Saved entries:
________________________

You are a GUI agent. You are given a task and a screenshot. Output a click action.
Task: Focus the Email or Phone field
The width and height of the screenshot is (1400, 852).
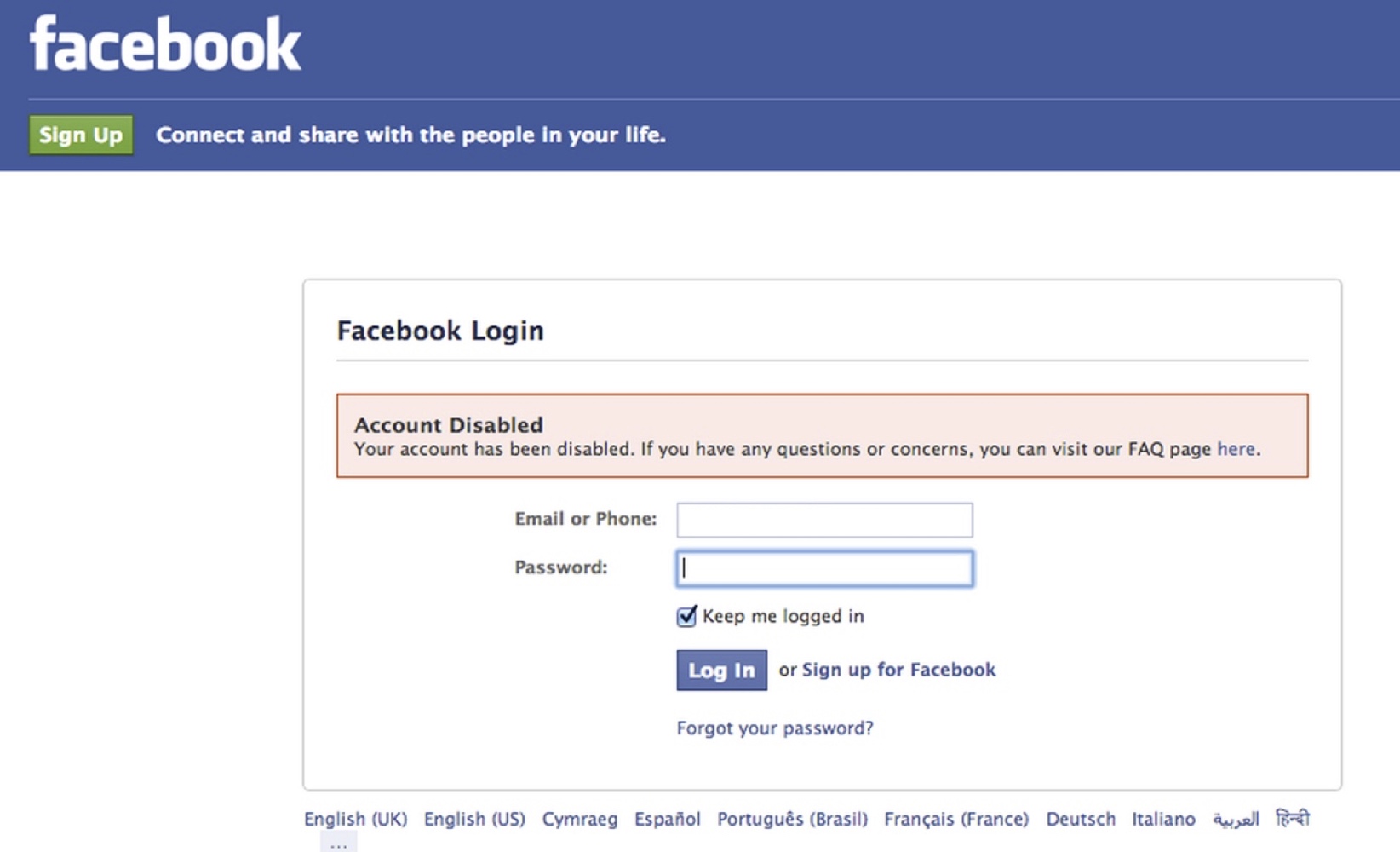click(x=824, y=520)
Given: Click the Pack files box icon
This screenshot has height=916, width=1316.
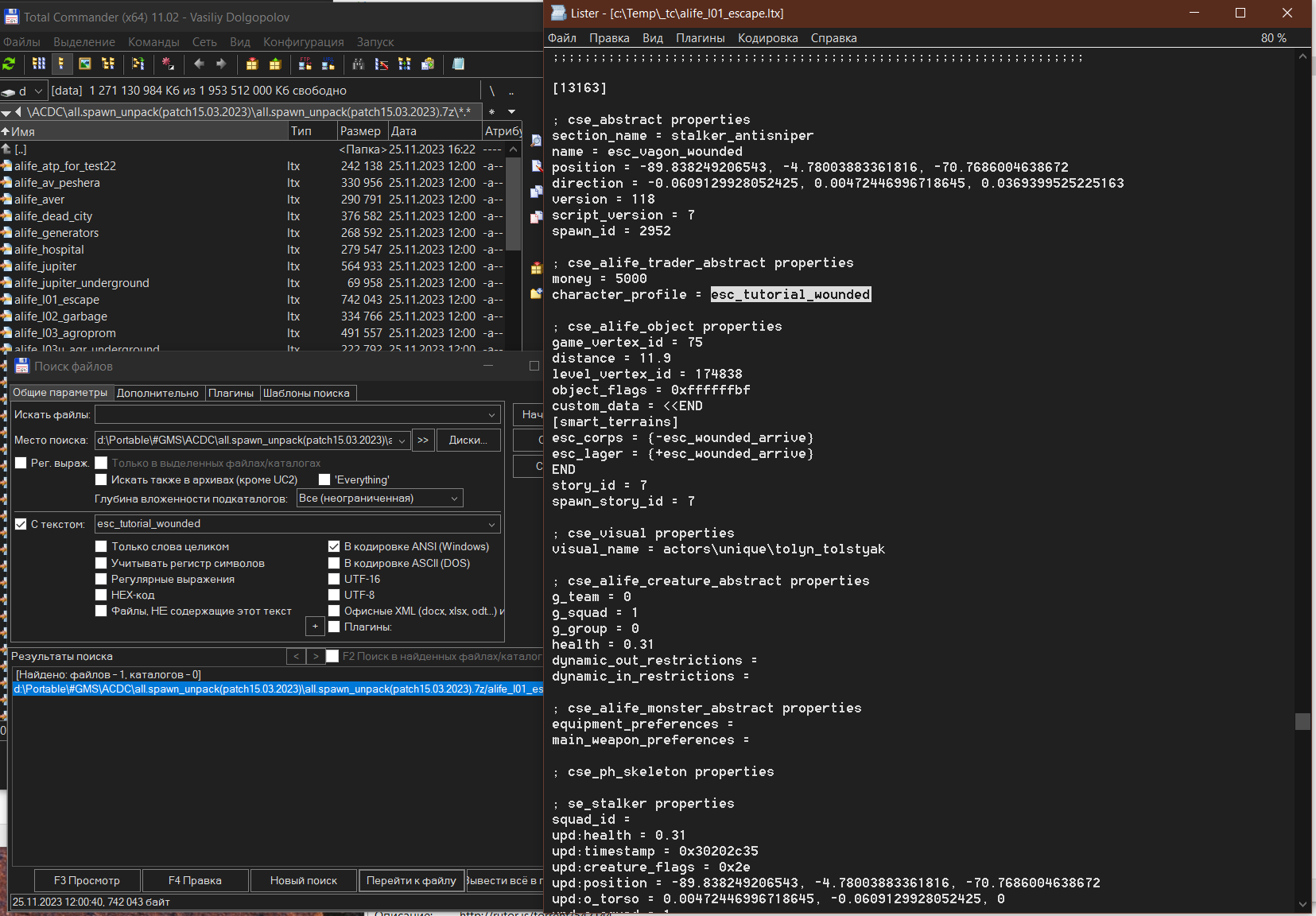Looking at the screenshot, I should 252,64.
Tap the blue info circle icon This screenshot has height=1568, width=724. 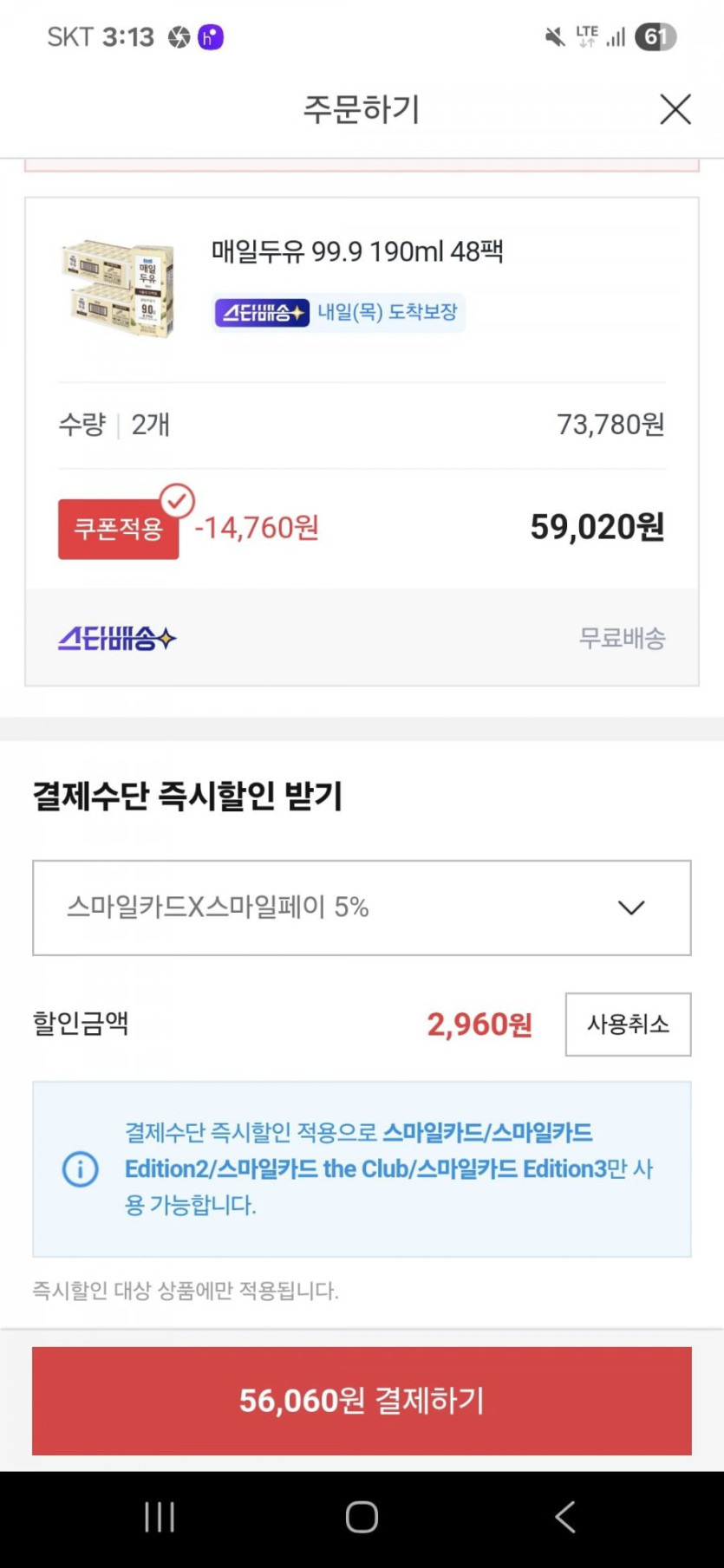(81, 1168)
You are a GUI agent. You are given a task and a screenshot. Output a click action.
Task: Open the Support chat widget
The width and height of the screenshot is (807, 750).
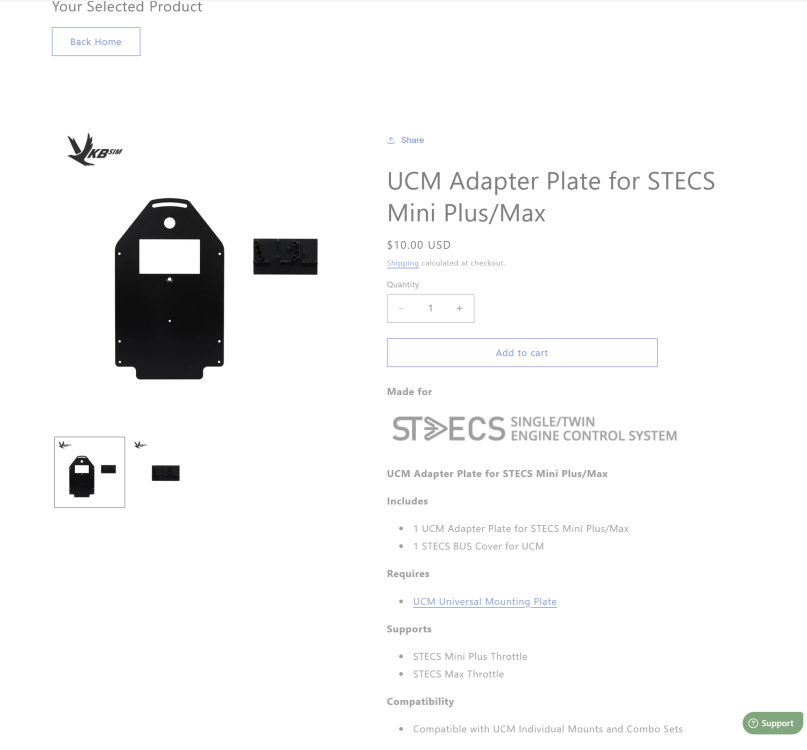click(772, 722)

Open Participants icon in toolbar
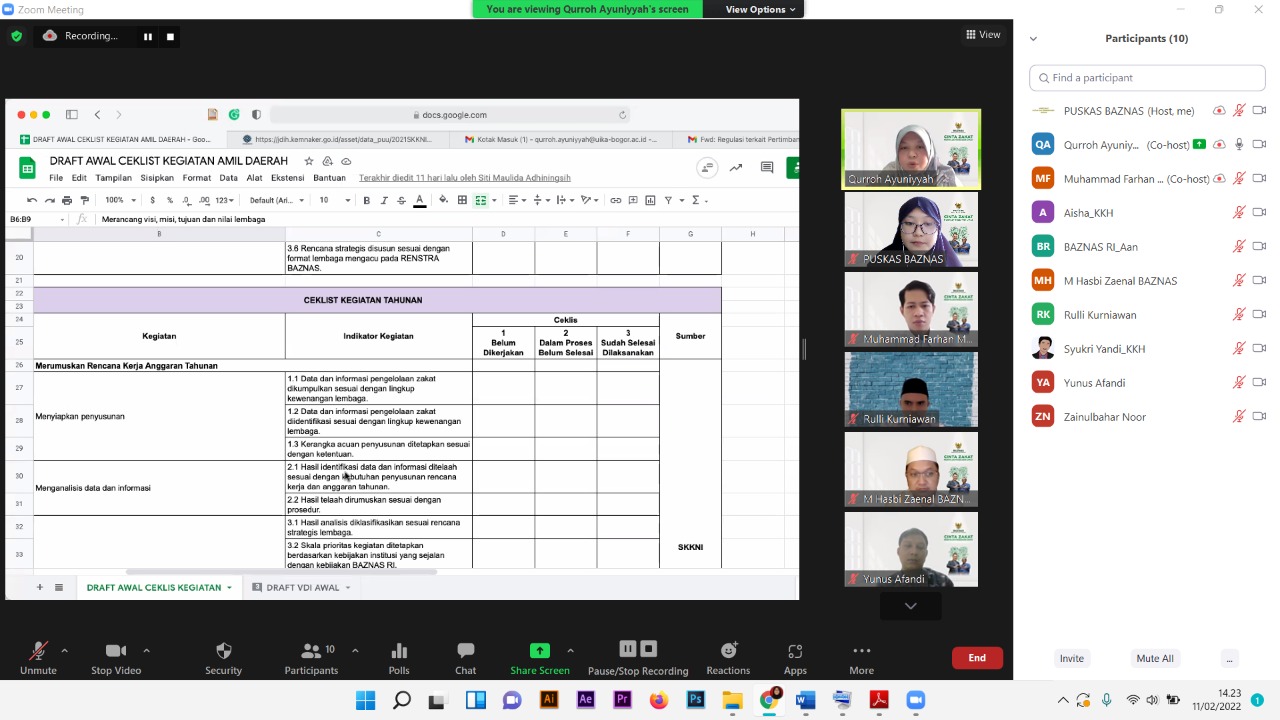[311, 651]
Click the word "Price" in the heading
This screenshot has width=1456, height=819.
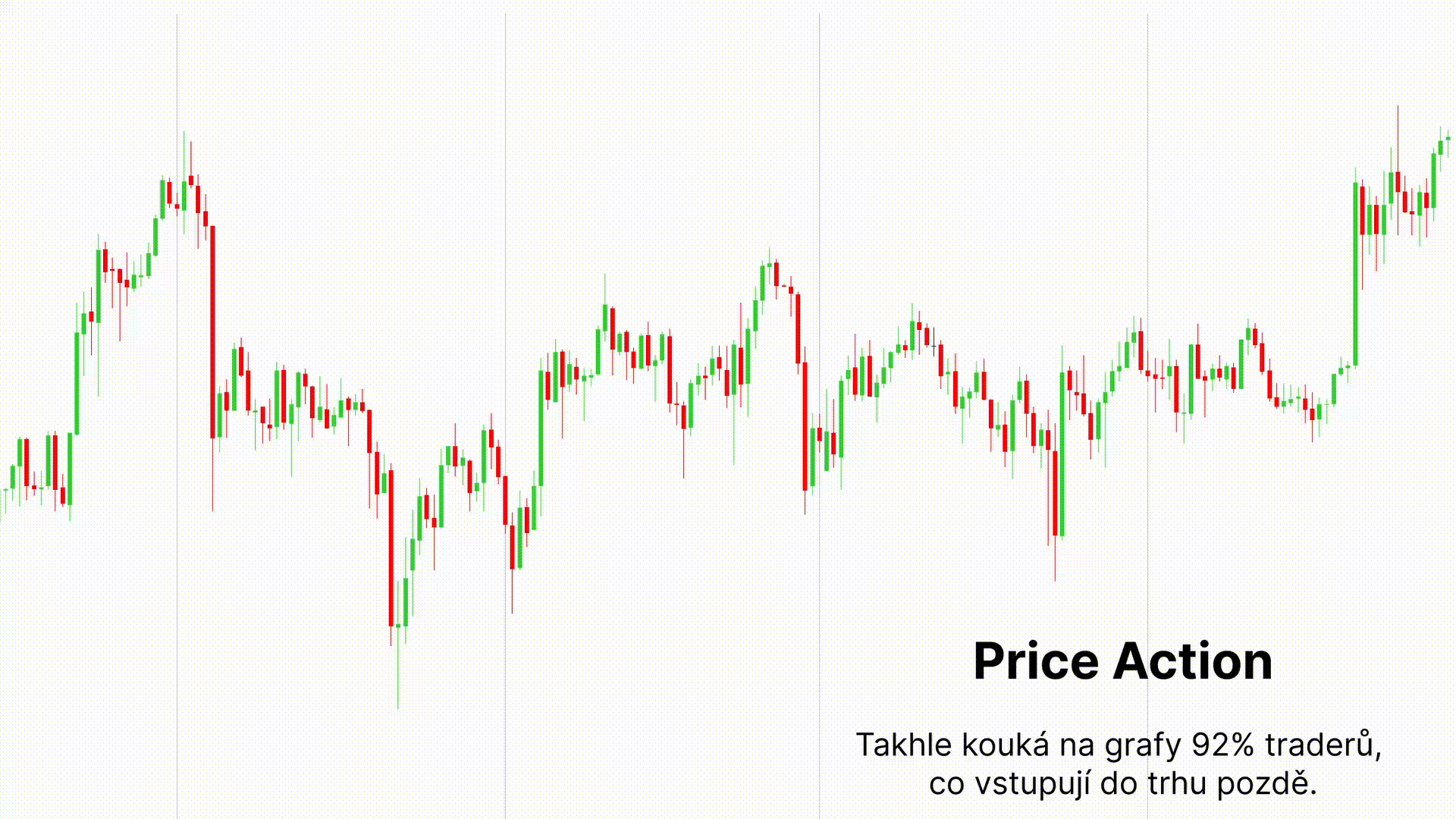pos(1035,661)
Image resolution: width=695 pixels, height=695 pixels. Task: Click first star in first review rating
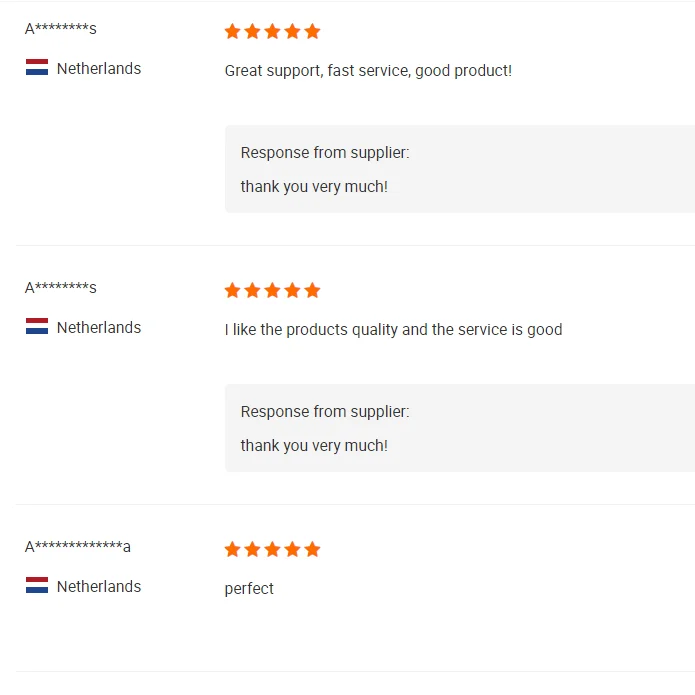tap(233, 31)
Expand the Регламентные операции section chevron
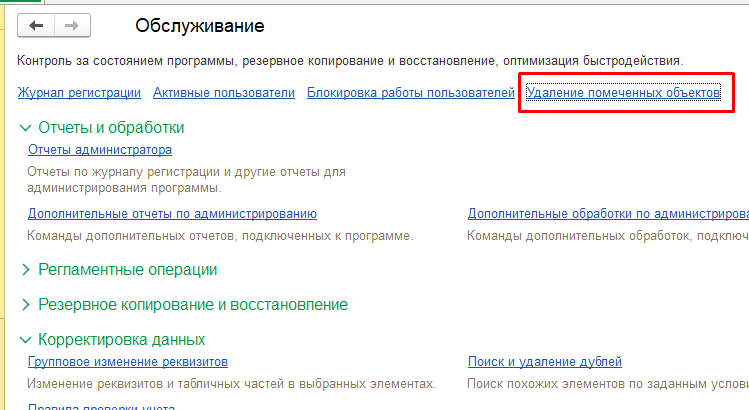Viewport: 749px width, 410px height. (x=26, y=270)
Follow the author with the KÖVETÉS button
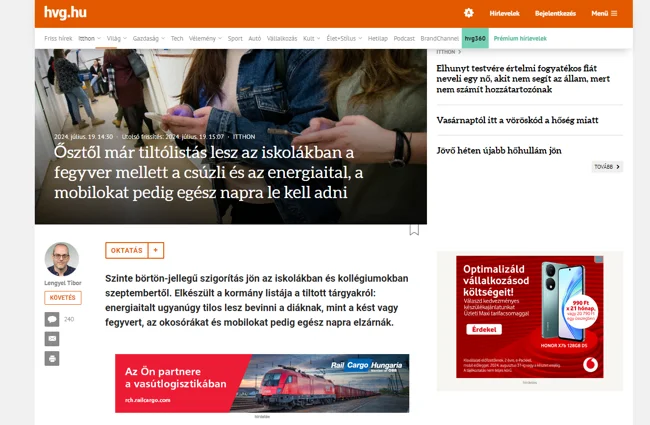 coord(62,297)
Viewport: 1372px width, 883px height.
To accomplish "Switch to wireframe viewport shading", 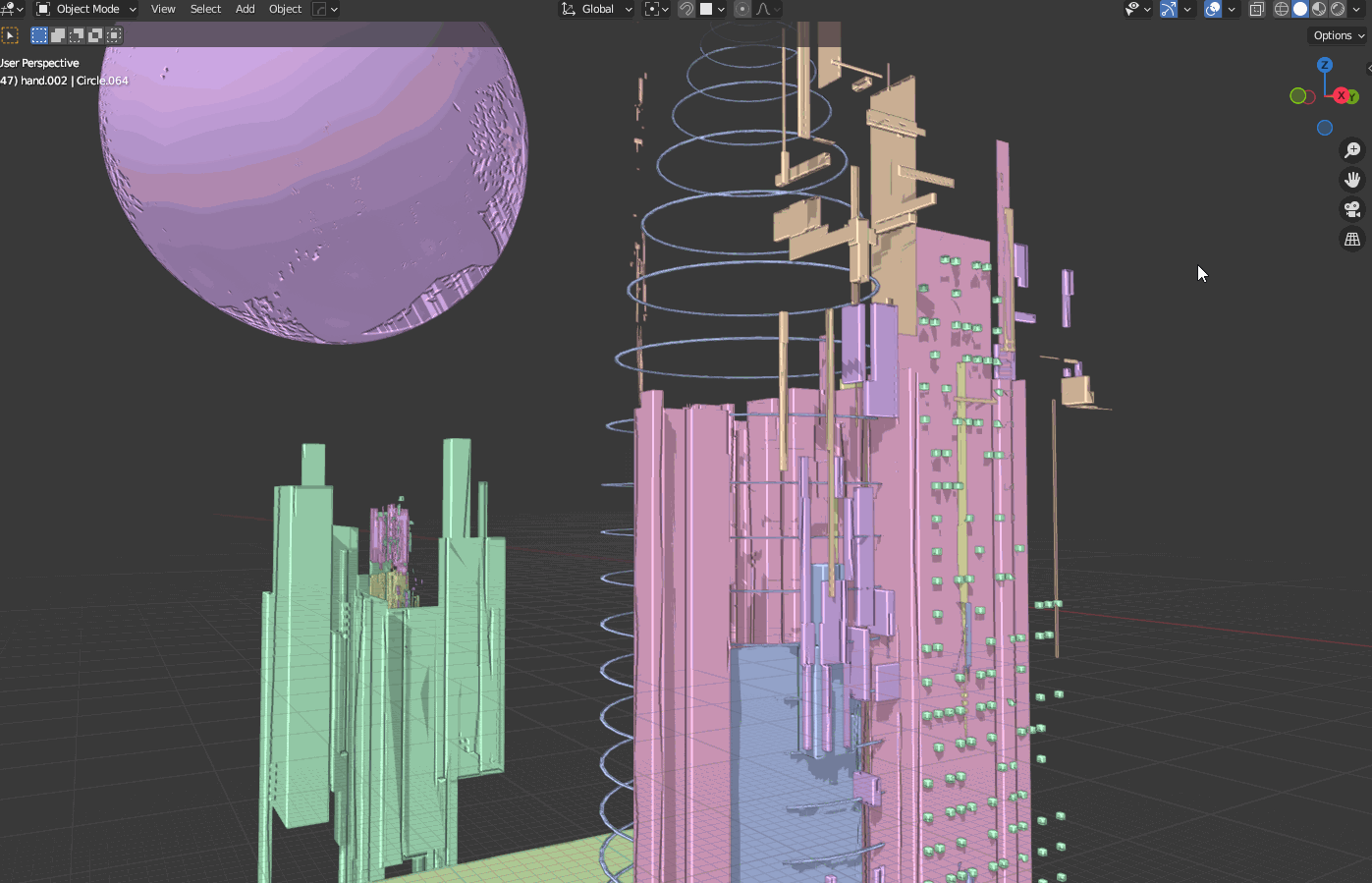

________________________

» **Exercise objective**:
Would you please print only the lines running from the one with "Expand the Регламентные" to the final line of the entries above, exactly as written and without pictures?

» **Solution for this exercise**:
Expand the Регламентные операции section chevron
Viewport: 749px width, 410px height. (x=26, y=270)
Follow the author with the KÖVETÉS button
 coord(62,297)
Viewport: 1372px width, 883px height.
To accomplish "Switch to wireframe viewport shading", 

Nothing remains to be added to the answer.